Data from the Oregon Liquor & Cannabis Commission reveal that 2021 marijuana sales growth was greatest in Malheur County and accounted for over a quarter of the $70.9 million annual marijuana sales increase for the state of Oregon.
Malheur County is a vast rural county of roughly 33,000 residents, located on the southwestern border with Idaho. Its largest city, Ontario, on the western border where Interstate 84 crosses into Idaho, has a population of about 11,000 and is the only town in the county that has approved the sale of recreational marijuana.
Just across the Snake River border and just an hours’ drive away is the capital of Idaho, Boise, the state’s largest city at about 235,000 people. It lies on the eastern edge of a 700-square-mile emerging Treasure Valley metroplex, running west to Caldwell, south to Kuna, and north to Eagle, home to roughly 850,000.
Marijuana shops in Ontario sell on average approximately $9.1 million per month, mostly to Idahoans, as evidenced by the ubiquity of Idaho license plates on the cars in the shop parking lots. In 2021, Ontario increased its annual sales figure from $91.7 million to $111.2 million, and that jump of $19.5 million in sales represented a 27.6% share of Oregon’s 2021 sales increase.
Malheur County’s 21.3% growth in 2021 was the greatest increase of Oregon’s 36 counties, with Douglas County coming in second with 20.6% growth.
Oregon’s most populous county, Multnomah, home to Portland, saw the greatest decrease in raw dollars, selling $3.1 million less in marijuana for 2021. However, the greatest proportional decrease came in Baker County, which saw a massive 39% decrease in annual sales, its $3 million loss second only to Multnomah.
Baker County is just one county farther west than Malheur and until 2019 had been the closest source for legal marijuana to that Treasure Valley Metroplex. Since the opening of legal shops in Ontario, Idaho traffic to the Baker County shops in Huntington and Sumpter has drastically declined.
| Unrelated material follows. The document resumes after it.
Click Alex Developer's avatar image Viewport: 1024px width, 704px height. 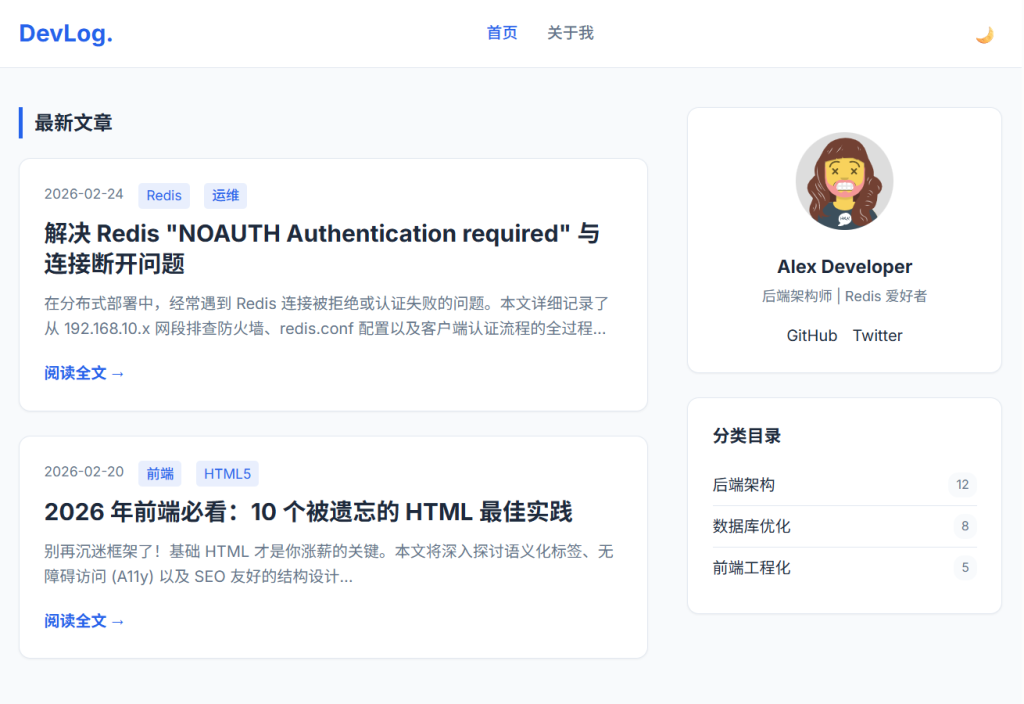(x=844, y=182)
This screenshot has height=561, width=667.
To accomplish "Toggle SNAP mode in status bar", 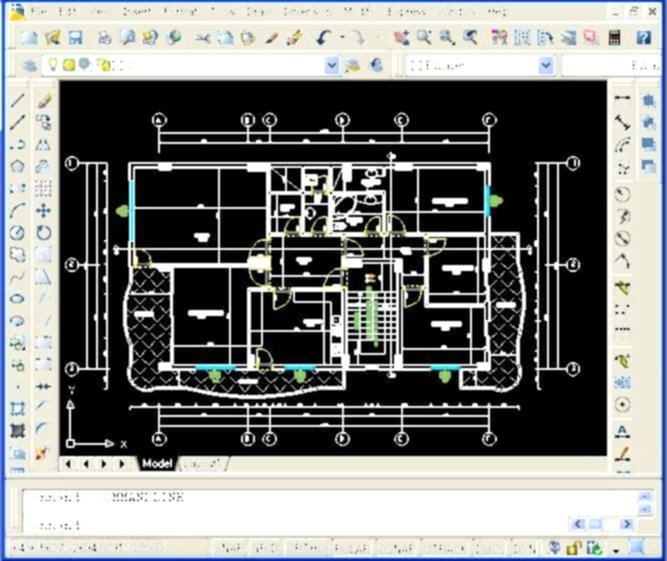I will (x=232, y=548).
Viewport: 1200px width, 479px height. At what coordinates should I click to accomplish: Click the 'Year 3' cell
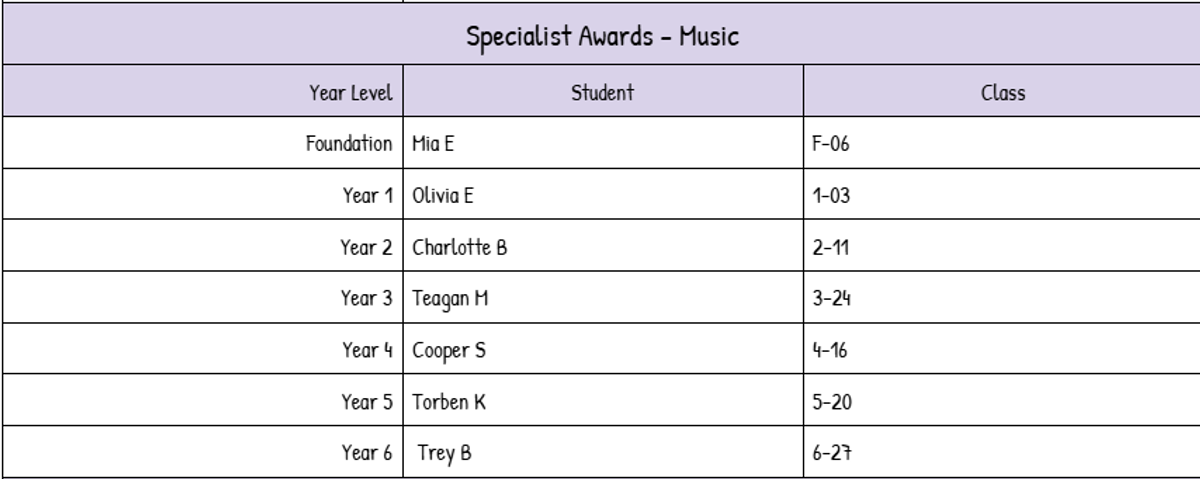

Malheur County’s $111.2 million in 2021 sales is third best overall in the state, lagging behind only Multnomah County ($310.2M) and Washington County, home to Beaverton ($112M), and just ahead of Lane County, home to Eugene ($108.6M).
It’s time we all admit that Idaho has easy access to legal weed—the people buying $9.1 million of it a month aren’t smoking it all in Ontario. The problem is that Idaho law enforcement will still arrest and punish you for possessing it in Idaho.